§ **YOUR OBJECTIVE**
When a line of the listing below has the string "settings" in it, copy that line.

§ **DATASET ENTRIES**
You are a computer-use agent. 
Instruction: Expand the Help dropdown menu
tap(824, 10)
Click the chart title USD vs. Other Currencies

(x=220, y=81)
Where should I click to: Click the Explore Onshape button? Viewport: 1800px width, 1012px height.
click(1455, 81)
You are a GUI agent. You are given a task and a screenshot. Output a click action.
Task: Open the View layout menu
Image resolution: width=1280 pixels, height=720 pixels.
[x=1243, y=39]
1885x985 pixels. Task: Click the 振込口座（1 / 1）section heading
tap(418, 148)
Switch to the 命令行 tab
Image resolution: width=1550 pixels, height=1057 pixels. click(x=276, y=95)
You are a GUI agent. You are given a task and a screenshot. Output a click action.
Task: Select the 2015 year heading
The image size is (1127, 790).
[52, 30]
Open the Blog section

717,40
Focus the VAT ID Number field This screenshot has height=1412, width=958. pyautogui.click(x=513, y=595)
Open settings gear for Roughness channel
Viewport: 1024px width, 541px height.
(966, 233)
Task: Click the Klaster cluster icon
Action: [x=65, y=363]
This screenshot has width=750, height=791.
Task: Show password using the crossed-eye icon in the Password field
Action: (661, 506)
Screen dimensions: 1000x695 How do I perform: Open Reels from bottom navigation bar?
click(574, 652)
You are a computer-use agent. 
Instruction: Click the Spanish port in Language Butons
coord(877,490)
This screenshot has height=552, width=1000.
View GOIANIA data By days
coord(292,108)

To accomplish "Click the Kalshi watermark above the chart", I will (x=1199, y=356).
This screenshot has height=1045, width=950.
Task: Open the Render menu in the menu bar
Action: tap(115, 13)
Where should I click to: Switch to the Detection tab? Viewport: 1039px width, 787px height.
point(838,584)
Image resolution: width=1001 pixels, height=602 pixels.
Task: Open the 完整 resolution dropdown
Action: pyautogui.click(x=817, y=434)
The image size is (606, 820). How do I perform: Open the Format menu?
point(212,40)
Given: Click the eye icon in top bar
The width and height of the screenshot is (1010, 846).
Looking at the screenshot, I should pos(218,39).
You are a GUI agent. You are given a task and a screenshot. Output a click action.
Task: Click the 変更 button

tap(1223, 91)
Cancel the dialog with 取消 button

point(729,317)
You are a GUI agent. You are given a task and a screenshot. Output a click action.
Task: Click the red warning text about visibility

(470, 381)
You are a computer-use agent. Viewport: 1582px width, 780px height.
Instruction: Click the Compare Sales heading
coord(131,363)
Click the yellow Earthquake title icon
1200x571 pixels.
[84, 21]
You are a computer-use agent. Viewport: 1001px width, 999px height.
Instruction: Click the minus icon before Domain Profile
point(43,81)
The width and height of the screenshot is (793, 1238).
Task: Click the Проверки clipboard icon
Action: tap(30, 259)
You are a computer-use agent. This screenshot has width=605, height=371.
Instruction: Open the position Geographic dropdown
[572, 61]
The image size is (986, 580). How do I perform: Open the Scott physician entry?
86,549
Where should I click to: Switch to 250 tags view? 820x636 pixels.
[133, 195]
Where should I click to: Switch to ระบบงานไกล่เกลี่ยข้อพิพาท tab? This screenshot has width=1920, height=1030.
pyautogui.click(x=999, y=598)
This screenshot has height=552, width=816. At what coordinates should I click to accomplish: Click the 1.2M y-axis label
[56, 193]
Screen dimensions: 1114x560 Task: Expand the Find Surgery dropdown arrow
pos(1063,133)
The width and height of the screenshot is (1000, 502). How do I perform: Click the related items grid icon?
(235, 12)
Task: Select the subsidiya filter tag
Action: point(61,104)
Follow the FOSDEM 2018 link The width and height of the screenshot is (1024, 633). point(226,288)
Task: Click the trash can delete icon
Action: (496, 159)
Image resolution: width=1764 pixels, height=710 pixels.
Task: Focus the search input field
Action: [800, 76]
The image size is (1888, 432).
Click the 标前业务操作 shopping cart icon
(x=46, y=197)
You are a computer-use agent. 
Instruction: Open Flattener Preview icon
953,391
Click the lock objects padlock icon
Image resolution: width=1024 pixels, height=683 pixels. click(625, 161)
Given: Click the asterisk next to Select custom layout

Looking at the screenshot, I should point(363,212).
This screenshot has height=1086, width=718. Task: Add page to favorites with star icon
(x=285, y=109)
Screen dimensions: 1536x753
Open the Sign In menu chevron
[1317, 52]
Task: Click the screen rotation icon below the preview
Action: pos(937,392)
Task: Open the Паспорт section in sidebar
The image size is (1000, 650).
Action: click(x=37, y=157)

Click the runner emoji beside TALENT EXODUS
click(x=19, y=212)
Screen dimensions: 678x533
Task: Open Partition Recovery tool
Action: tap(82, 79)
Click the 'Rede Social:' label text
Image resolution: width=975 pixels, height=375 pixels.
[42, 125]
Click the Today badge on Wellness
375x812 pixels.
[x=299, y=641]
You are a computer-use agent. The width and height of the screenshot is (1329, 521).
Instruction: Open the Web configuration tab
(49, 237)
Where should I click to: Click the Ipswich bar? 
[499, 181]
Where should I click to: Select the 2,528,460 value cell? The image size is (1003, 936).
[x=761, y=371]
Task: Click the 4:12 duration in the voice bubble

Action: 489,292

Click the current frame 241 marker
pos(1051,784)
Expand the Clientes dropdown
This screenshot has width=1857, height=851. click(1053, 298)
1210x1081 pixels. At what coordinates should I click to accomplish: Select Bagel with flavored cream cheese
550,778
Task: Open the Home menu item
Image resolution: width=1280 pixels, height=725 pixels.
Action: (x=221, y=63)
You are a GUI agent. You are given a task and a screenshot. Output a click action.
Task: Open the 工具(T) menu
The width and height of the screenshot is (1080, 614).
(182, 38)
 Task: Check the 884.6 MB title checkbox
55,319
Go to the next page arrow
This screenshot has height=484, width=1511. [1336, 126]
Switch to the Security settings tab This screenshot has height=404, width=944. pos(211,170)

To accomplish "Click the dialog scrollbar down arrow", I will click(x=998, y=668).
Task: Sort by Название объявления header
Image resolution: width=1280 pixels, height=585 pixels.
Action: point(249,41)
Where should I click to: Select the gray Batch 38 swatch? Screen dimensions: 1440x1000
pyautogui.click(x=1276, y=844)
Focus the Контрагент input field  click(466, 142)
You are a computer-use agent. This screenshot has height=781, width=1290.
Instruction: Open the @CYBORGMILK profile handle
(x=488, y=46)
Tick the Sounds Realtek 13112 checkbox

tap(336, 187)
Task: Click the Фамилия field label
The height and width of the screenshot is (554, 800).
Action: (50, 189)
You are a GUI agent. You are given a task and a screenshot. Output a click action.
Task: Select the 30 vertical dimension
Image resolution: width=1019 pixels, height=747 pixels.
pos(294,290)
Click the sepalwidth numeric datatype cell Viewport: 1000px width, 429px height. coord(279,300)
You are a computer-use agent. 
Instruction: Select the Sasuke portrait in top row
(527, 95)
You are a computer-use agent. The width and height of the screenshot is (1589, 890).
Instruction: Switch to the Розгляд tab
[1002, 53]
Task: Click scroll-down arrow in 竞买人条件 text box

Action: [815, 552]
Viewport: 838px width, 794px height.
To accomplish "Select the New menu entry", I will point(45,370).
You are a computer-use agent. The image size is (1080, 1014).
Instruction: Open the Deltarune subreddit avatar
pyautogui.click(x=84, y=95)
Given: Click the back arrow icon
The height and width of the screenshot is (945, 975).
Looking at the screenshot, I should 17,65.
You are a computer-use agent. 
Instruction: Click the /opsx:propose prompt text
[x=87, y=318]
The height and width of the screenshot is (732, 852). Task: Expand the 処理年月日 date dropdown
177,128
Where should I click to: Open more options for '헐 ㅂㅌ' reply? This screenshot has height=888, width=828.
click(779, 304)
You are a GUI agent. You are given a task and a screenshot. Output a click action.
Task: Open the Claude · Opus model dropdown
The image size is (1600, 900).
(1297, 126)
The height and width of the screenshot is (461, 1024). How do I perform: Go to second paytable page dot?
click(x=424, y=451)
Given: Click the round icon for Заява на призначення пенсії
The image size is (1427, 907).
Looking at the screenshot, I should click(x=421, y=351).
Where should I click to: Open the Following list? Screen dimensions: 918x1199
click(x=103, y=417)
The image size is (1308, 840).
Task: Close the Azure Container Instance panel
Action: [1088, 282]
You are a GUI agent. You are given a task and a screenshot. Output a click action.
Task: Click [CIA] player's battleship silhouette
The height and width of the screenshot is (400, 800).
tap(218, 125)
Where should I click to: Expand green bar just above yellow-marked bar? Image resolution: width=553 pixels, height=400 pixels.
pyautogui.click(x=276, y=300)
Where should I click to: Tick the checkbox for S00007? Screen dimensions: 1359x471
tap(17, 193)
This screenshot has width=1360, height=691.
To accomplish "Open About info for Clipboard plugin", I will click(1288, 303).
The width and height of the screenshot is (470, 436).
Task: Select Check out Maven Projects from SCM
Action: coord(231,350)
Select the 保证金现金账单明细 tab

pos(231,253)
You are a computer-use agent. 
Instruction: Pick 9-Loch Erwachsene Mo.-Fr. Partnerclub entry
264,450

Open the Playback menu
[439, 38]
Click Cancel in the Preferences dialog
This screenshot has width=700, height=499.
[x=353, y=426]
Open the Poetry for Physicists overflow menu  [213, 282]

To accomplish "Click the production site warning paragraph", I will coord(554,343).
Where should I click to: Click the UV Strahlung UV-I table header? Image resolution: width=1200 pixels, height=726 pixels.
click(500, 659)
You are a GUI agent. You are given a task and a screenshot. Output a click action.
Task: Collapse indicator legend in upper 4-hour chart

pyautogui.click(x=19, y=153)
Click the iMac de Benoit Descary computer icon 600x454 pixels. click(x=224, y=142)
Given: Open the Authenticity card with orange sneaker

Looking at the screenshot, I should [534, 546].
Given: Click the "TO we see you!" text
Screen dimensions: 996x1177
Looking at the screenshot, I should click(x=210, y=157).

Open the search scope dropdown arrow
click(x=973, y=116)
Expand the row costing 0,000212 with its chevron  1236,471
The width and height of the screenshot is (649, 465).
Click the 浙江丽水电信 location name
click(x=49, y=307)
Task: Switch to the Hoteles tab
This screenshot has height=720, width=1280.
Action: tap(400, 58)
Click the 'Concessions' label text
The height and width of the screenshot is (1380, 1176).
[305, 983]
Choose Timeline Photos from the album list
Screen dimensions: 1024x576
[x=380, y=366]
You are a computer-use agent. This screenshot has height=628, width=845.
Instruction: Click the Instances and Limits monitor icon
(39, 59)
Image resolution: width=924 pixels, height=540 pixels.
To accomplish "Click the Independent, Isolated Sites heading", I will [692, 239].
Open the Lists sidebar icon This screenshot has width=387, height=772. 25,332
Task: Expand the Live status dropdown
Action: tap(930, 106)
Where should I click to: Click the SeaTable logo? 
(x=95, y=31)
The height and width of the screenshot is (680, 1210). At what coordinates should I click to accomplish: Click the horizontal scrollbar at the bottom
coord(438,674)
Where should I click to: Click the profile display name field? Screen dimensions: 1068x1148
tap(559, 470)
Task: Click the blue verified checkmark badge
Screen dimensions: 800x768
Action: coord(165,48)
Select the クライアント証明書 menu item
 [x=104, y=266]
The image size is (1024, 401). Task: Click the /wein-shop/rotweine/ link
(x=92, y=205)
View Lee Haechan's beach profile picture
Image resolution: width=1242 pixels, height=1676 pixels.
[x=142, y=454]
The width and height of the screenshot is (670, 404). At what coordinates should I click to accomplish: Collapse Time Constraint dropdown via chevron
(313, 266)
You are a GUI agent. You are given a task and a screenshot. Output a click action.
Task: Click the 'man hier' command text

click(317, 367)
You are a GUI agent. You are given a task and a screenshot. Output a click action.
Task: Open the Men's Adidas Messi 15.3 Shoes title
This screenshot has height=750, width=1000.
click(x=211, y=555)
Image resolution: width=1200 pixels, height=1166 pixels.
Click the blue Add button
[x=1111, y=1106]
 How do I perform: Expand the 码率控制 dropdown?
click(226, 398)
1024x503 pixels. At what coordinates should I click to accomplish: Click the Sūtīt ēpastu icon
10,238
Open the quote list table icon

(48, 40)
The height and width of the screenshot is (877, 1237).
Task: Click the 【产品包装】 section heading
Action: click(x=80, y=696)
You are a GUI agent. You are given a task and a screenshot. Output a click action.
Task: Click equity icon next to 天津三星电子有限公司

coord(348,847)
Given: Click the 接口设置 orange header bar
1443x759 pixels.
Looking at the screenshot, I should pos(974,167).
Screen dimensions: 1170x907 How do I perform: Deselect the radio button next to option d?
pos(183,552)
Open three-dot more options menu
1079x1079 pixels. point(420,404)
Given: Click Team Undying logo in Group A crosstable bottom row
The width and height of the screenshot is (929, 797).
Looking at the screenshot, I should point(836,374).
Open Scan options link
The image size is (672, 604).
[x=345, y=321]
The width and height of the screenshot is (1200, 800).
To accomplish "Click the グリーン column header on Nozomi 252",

§ **YOUR SOLUTION**
Open settings gear for Roughness channel
Switch to the Security settings tab This screenshot has height=404, width=944. pos(211,170)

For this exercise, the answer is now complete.